How ToolNeuron Runs LLMs on Android: Architecture Deep Dive

Most people think running LLMs on a phone means "call an API." ToolNeuron runs them entirely on-device — no server, no internet, no API keys. Here's how.

The Problem

Running a 7B parameter model requires roughly 4-7GB of RAM depending on quantization. A typical Android phone has 6-8GB total, shared with the OS, other apps, and the GPU. You can't just load a model into memory and call it a day.

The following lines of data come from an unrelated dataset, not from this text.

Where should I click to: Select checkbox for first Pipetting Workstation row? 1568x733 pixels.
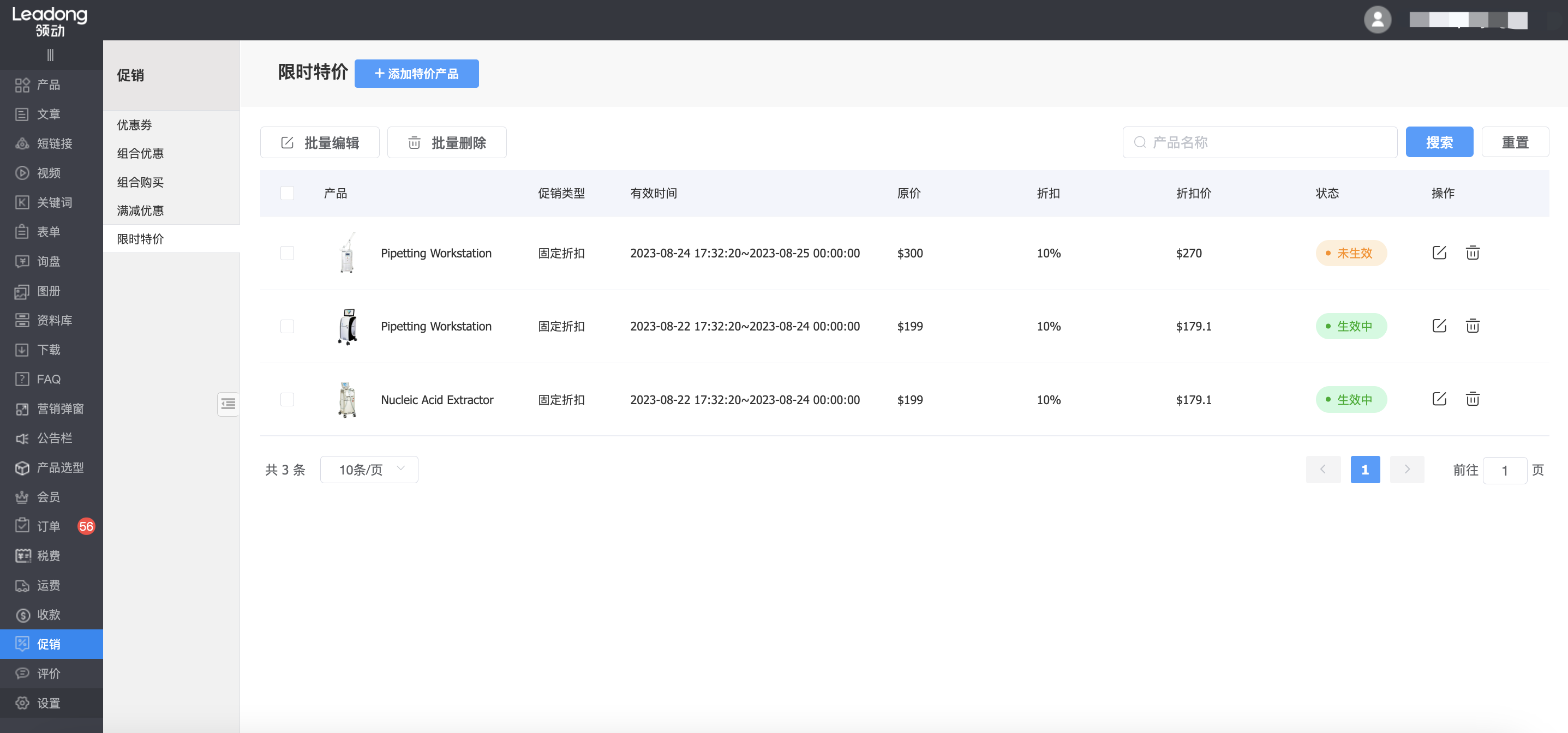pyautogui.click(x=288, y=253)
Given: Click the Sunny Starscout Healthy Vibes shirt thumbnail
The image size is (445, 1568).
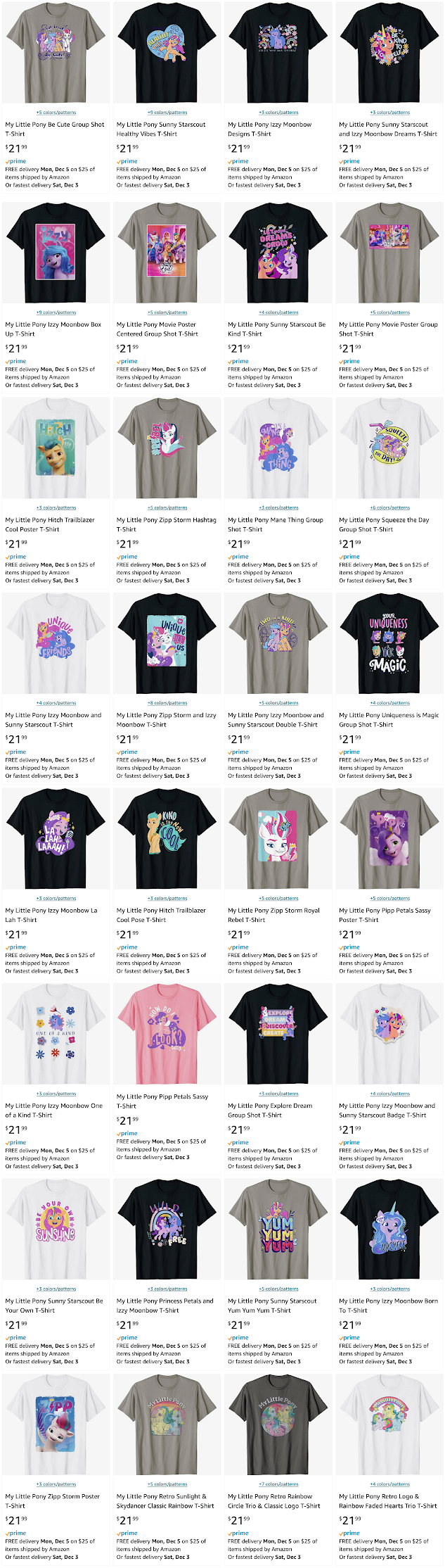Looking at the screenshot, I should 167,53.
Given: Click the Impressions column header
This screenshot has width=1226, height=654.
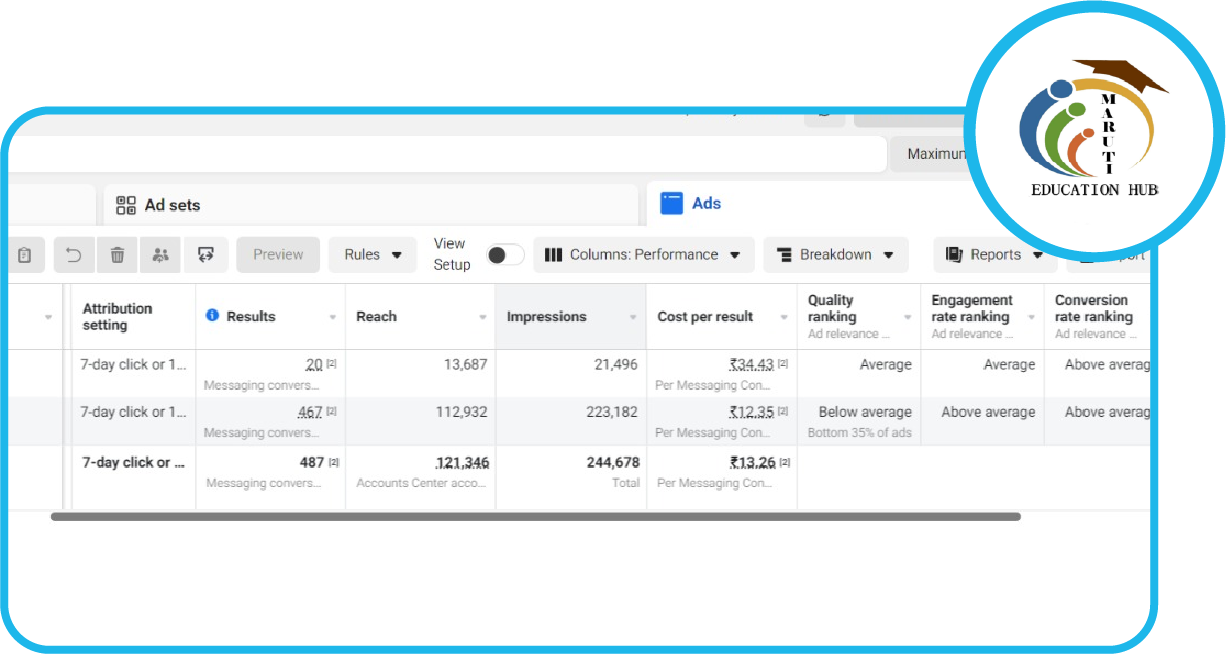Looking at the screenshot, I should coord(547,317).
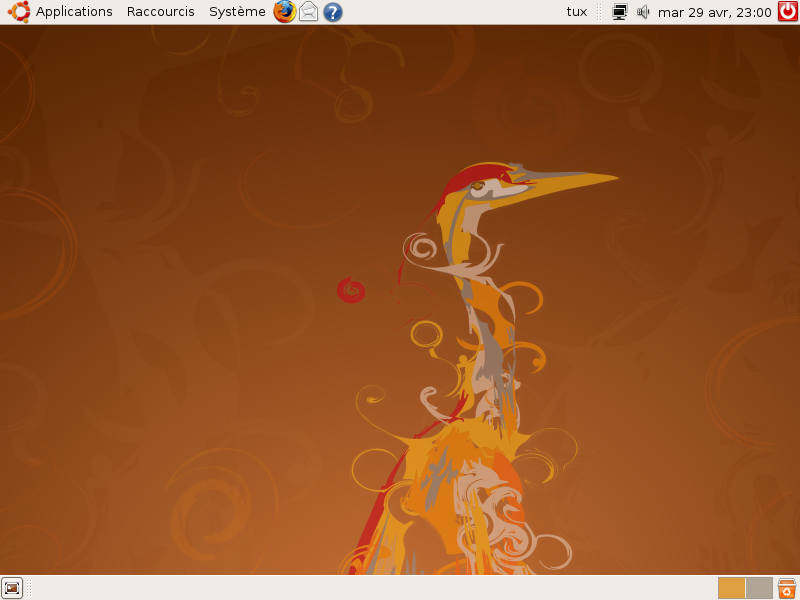This screenshot has height=600, width=800.
Task: Click the red power quit button
Action: (x=788, y=12)
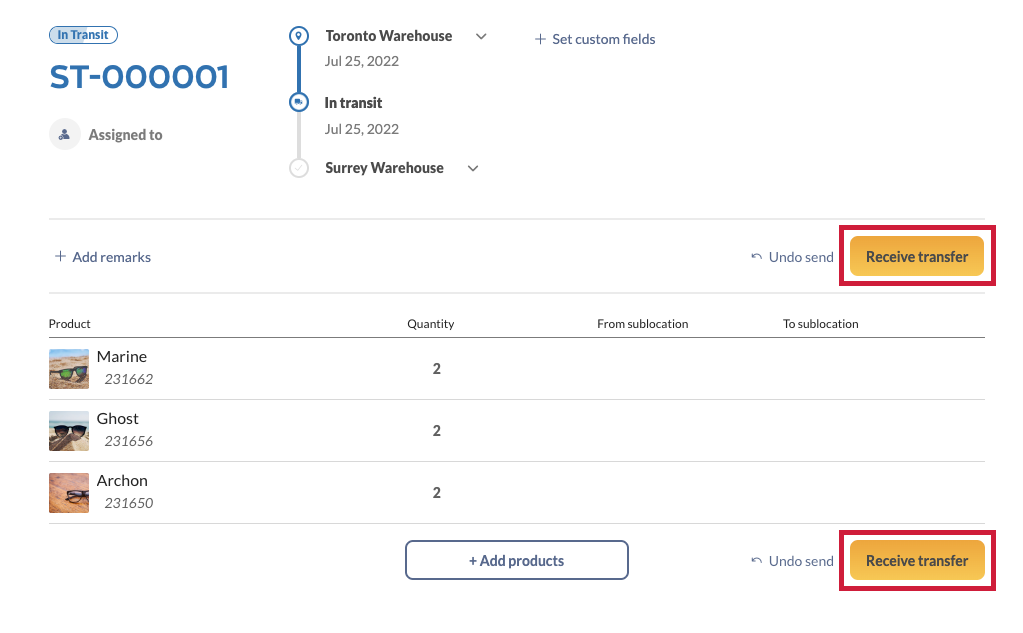Click the location pin icon beside Toronto Warehouse
This screenshot has width=1023, height=633.
[x=298, y=37]
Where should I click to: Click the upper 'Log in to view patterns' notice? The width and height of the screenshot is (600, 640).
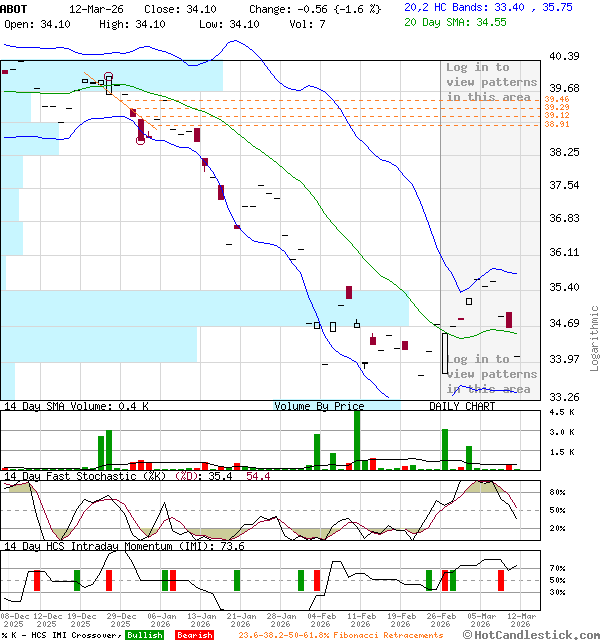coord(489,82)
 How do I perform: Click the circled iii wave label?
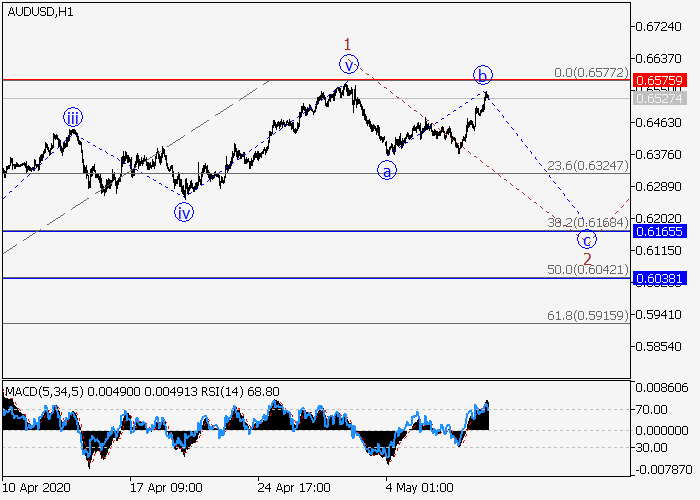[x=73, y=118]
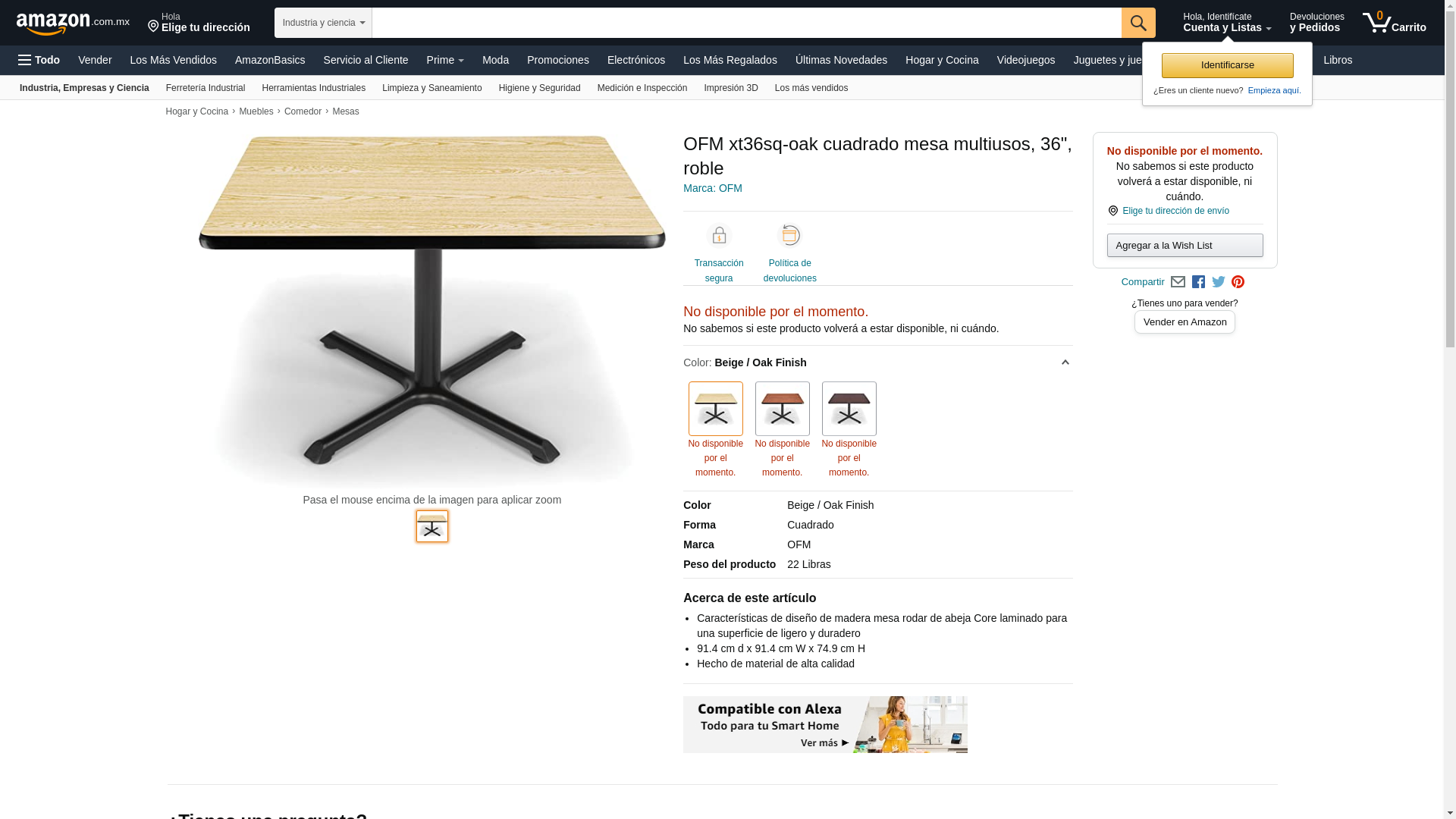Image resolution: width=1456 pixels, height=819 pixels.
Task: Click Agregar a la Wish List
Action: point(1185,245)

The real challenge isn't "can it run?" — it's "can it run without the OS killing your app, while maintaining acceptable token generation speed, on hardware that varies wildly across devices?"

Architecture Overview

ToolNeuron's inference stack has four layers:

┌─────────────────────────────────┐
│  Kotlin UI (Jetpack Compose)    │  ← User sees this
├─────────────────────────────────┤
│  Kotlin Inference Manager       │  ← Orchestrates everything
├─────────────────────────────────┤
│  JNI Bridge (C++ ↔ Kotlin)     │  ← Crosses the language boundary
├─────────────────────────────────┤
│  Native C++ (llama.cpp/GGML)   │  ← Actual tensor operations
└─────────────────────────────────┘

Each layer exists for a specific reason. Let me walk through them bottom-up.

Layer 1: Native C++ Inference (GGML + llama.cpp)

The foundation is llama.cpp — Georgi Gerganov's C/C++ implementation of LLM inference. It uses GGML, a tensor library designed for inference on consumer hardware.

Why not TensorFlow Lite or ONNX Runtime?

Both are good frameworks, but for LLM inference on Android:

TFLite doesn't natively support the transformer architectures used by Llama, Qwen, Mistral, etc. You'd need to convert models, losing quantization quality.
ONNX Runtime supports transformers but its Android footprint is large, and KV-cache management for autoregressive generation isn't as mature.
llama.cpp/GGML was built specifically for this. It understands GGUF model format natively, handles KV-cache efficiently, and supports quantization schemes (Q4_K_M, Q5_K_S, Q8_0) that were designed for the exact memory/quality tradeoffs we need on mobile.

GGUF Model Loading

When ToolNeuron loads a model, here's what actually happens:

// Simplified — the actual code has error handling and progress callbacks
struct llama_model_params model_params = llama_model_default_params();
model_params.n_gpu_layers = 0; // CPU-only on most Android devices
model_params.use_mmap = true;  // Memory-map the file — critical for mobile

struct llama_model* model = llama_load_model_from_file(path, model_params);

use_mmap = true is critical. Memory-mapping means the OS loads model weights from disk on demand instead of reading the entire file into RAM. On a 4GB quantized model, this can mean the difference between 4GB resident memory and 1-2GB, because the OS only keeps recently-accessed pages in RAM.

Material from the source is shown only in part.